C’est un grand livre très inégal. Le fond en est une simple constatation des mœurs, lois, préjugés, tendances générales des peuples aux différentes dates de l’histoire universelle. Cette constatation est aussi juste, aussi exacte qu’elle pouvait l’être en un temps où les travaux de recherche avaient été poussés assez peu loin, et où par conséquent les tableaux d’ensemble manquaient encore de fondements solides. Certaines parties, notamment dans l’histoire moderne, sont assez fortes et très brillantes. L’antiquité est mal connue et semble assez mal comprise. Rien ne montre mieux que ce grand travail, très honorable pour son auteur, l’immense service que l’érudition du xixe siècle a rendu à l’esprit humain, et comme elle l’a élargi et agrandi.
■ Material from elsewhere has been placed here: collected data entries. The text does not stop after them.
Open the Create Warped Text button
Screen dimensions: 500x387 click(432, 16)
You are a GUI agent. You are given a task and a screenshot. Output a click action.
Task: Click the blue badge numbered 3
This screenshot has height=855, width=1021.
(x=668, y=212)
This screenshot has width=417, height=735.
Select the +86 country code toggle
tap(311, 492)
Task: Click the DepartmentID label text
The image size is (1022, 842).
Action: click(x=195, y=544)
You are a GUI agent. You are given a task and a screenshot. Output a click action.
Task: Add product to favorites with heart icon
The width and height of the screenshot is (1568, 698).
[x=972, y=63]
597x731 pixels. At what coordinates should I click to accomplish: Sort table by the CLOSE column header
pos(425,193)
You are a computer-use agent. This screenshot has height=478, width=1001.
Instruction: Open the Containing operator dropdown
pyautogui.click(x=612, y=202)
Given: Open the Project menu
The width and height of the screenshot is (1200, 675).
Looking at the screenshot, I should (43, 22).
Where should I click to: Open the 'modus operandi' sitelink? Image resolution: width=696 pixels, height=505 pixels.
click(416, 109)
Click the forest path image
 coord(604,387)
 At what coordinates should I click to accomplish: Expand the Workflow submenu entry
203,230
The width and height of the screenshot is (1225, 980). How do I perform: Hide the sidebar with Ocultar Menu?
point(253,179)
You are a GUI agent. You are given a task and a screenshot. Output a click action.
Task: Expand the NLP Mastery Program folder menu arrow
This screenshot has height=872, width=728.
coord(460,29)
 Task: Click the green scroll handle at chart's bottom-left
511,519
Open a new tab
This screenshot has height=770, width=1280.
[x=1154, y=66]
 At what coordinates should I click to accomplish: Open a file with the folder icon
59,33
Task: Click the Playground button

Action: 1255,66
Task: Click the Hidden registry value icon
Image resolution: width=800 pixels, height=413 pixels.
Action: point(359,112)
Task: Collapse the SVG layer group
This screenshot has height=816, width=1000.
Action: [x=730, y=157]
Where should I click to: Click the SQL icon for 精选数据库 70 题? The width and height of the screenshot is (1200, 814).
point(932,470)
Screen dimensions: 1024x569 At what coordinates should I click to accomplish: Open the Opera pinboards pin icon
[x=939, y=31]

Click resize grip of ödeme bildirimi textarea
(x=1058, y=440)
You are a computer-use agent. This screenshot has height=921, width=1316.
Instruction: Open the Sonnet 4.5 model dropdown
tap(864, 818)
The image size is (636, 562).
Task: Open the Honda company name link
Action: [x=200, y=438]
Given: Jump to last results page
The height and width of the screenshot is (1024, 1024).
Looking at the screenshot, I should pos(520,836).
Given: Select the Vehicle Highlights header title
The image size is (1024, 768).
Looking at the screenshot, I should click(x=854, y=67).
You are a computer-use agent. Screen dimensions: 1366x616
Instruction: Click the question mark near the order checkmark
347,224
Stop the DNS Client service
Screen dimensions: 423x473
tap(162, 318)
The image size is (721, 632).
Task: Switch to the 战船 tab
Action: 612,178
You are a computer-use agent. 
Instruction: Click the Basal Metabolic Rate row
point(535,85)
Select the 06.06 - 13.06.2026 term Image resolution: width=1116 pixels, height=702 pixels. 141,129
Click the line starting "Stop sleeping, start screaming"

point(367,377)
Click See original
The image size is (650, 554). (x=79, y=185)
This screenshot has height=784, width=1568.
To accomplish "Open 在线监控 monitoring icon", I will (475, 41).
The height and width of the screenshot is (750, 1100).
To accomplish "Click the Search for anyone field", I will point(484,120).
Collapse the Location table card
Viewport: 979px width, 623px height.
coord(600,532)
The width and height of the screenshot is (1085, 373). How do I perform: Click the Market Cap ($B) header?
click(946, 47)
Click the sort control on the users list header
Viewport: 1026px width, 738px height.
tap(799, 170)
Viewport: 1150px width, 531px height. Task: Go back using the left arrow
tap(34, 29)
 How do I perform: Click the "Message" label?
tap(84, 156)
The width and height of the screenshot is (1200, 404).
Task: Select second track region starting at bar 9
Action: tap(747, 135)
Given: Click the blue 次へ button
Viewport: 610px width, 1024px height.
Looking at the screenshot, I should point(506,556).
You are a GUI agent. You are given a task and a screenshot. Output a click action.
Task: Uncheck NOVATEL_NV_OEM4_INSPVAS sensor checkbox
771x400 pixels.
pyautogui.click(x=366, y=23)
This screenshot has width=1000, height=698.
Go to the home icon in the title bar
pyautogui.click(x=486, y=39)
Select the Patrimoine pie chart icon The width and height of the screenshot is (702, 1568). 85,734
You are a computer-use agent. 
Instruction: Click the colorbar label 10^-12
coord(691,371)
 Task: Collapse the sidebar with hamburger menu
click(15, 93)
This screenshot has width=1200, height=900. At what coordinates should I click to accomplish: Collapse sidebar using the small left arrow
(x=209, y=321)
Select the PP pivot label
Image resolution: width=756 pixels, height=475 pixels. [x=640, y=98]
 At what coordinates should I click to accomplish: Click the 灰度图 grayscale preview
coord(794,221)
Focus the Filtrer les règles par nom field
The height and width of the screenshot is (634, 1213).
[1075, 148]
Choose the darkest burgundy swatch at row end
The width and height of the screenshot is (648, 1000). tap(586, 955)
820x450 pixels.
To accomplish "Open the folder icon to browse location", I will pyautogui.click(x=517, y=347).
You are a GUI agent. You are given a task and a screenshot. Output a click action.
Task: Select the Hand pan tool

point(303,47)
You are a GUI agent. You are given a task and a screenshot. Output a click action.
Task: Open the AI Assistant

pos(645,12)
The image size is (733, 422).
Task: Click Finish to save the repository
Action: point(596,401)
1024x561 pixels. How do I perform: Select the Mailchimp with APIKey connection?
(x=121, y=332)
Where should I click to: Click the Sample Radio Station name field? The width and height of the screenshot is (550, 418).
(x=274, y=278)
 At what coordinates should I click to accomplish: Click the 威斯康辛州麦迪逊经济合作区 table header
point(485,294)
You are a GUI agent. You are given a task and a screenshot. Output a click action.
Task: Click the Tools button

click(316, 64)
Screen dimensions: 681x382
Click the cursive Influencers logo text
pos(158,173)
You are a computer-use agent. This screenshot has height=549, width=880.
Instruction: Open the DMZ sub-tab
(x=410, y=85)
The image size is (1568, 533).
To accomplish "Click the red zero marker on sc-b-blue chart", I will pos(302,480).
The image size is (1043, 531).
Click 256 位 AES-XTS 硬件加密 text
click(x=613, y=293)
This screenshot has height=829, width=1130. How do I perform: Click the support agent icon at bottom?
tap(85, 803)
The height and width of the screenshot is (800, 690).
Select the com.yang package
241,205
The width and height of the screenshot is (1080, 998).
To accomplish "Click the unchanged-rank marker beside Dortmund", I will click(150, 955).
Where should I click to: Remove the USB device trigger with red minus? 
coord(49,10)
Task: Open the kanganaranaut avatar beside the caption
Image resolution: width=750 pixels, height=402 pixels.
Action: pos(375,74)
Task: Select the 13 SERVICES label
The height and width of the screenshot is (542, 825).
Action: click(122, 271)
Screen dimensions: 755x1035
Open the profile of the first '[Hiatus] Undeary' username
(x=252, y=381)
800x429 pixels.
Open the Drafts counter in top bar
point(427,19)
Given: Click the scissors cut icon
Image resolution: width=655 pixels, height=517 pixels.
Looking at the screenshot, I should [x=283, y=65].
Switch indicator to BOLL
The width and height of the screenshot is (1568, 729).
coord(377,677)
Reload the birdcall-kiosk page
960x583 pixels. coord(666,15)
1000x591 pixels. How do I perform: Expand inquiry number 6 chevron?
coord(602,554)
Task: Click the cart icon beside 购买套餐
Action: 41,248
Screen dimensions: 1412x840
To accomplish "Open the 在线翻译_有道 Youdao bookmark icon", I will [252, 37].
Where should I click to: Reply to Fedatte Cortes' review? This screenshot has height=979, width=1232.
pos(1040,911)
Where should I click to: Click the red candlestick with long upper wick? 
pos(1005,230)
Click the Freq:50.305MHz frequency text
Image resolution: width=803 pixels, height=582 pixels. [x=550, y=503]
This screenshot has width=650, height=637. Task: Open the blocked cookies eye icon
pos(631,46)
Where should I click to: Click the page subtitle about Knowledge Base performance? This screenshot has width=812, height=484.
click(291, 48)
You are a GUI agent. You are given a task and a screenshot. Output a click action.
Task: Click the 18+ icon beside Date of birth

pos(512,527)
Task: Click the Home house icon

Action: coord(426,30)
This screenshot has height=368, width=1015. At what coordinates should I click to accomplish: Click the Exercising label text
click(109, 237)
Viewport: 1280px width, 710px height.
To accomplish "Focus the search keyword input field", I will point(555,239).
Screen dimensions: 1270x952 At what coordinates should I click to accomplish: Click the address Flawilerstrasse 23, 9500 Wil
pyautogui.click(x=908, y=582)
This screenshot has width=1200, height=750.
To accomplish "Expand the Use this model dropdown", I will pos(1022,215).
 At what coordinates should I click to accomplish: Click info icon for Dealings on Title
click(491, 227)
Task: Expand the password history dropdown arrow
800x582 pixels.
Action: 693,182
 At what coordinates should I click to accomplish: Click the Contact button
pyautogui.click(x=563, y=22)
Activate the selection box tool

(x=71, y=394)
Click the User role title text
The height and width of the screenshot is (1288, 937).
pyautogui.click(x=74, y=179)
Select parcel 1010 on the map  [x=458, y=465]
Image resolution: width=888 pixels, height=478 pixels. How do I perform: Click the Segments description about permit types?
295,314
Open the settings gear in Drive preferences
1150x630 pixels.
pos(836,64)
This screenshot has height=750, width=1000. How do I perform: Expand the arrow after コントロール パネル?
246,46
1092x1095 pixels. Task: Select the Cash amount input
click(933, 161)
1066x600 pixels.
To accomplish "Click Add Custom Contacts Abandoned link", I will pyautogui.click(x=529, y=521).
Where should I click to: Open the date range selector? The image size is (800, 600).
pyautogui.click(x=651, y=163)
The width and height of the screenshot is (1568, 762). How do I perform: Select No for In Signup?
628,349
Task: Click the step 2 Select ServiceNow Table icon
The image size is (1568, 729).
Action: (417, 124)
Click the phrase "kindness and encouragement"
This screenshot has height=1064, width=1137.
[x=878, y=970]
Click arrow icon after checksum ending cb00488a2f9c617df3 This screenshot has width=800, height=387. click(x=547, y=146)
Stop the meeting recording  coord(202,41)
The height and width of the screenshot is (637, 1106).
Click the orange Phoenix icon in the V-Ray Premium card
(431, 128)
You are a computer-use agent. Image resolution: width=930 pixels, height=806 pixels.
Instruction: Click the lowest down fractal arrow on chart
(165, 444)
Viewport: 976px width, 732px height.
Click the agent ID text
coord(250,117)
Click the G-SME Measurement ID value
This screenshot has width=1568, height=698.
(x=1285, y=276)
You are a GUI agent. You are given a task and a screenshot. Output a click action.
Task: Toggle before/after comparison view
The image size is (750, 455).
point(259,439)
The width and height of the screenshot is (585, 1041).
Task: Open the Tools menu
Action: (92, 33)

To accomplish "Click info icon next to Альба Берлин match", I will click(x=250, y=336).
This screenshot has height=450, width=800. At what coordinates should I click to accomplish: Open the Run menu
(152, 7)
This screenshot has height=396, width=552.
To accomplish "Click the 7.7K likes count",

Voltaire, qui est un des esprits les plus souples et les plus compréhensifs de son temps, s’y montre presque incapable de comprendre un état d’esprit et un état de mœurs, quand il est très éloigné de l’état des esprits au temps où il vit. Et dès qu’il ne comprend pas, il nie. Il ne comprend pas le fétichisme, et il le nie ; il ne comprend pas les étrangetés, les aberrations de la mythologie, et, sans les nier précisément, il les adoucit, les restreint, les ramène peu à peu à sa « religion naturelle, » qu’il veut retrouver partout. Il a une tendance à voir l’homme de tous les temps à peu près pareil, et pareil à l’homme qu’il a sous les yeux. En cela il est tout le contraire de Montaigne, qui aime à voir des différences extrêmes entre les hommes des différents temps et des différents lieux, et qui exagère même ces différences ; mais qui est plus près de la vérité que Voltaire, quoique ayant moins de renseignements entre les mains.